Dabadi ZOUMBARA et Colette DRABO
Propos de festivaliers
Roch Sanni Orou, directeur de cabinet de la Haute autorité de l’audiovisuel et de la communication du Bénin
« Tout était bien organisé »
« Tout était bien organisé, c’était très beau avec les feux d’artifice symbolisant le 50e anniversaire du FESPACO. A mon avis, le FESPACO évolue positivement dans la mesure où avant, cette manifestation se déroulait au Stade du 4-Août et c’était plus majestueux. Mais la situation nationale et régionale qui prévaut, donne l’impression d’une cérémonie moins grandiose que ce que j’ai vu jusque-là ».
Kadiatou Konaté, réalisatrice malienne
« Il faut que tous les cinéastes africains soient derrière ce festival »
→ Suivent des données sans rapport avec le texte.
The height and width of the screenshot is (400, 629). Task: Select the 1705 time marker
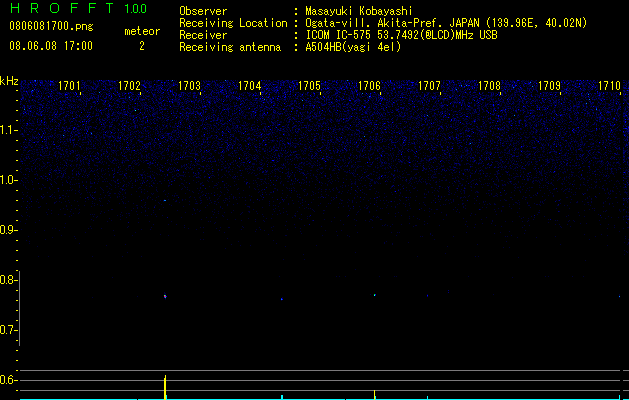[309, 86]
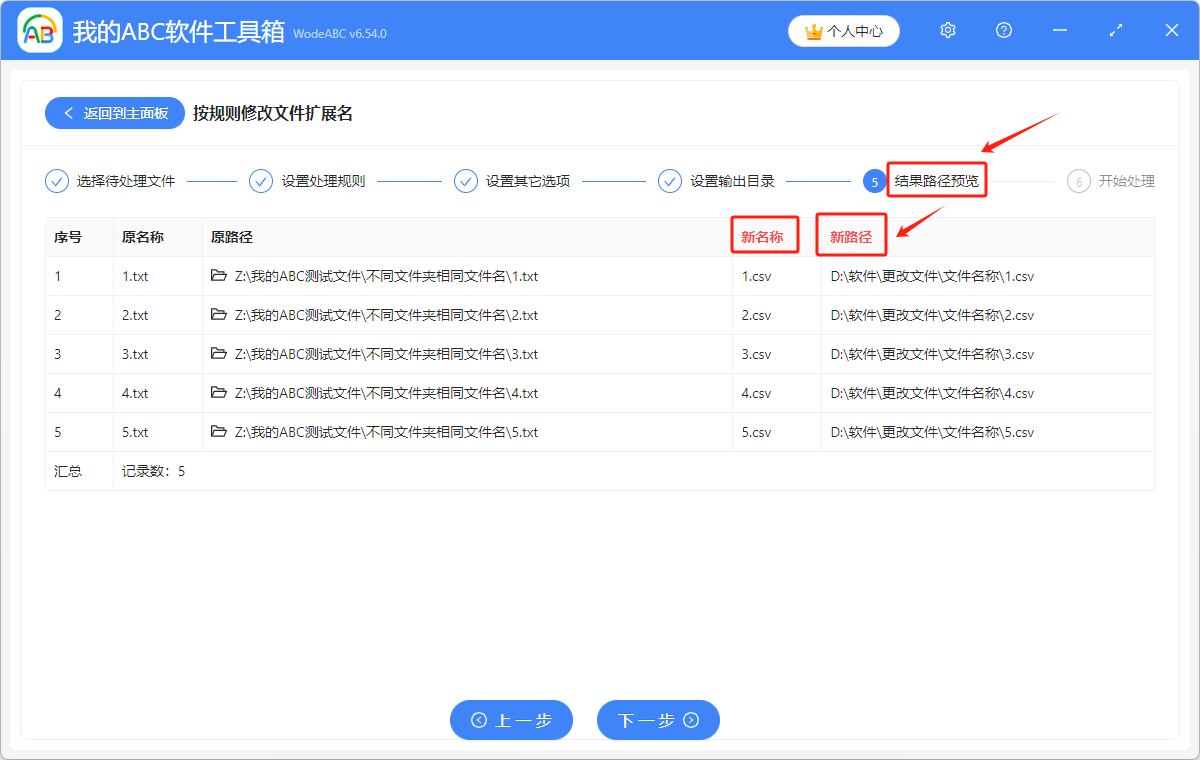Proceed with 下一步 button

pos(658,720)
« Je n’ai que de bonnes impressions parce qu’il y a eu des changements et on espère que ce sont des choses qui vont aboutir. La Fédération panafricaine des cinéastes (FEPACI) avait, en 2006, demandé un siège en Afrique du Sud au niveau de l’UA, ce qui nous avait été accordé. Dès lors, les chefs d’Etat avaient pris la décision de contribuer financièrement, chacun dans chaque pays. Mais la présence du président de la commission de l’Union africaine, Moussa Faki avec ce qu’il a laissé entendre qui est qu’ils seront mieux organisés et la cagnotte sera équitable pour tous les pays, me rassure. Cela est très important pour moi et je crois que je ne suis pas venue à ce cinquantenaire pour rien. Depuis 1989, je prends part aux éditions du FESPACO. J’ai présenté des films en compétition et j’ai été lauréate. J’ai été six fois membre du jury, deux fois présidente de jury jusqu’au jury officiel télé vidéo. Cela pour dire que ce festival est très important et il faut qu’il se tienne. Il faut que tous les cinéastes africains soient derrière ce festival, que ce ne soit pas l’affaire du seul Burkina »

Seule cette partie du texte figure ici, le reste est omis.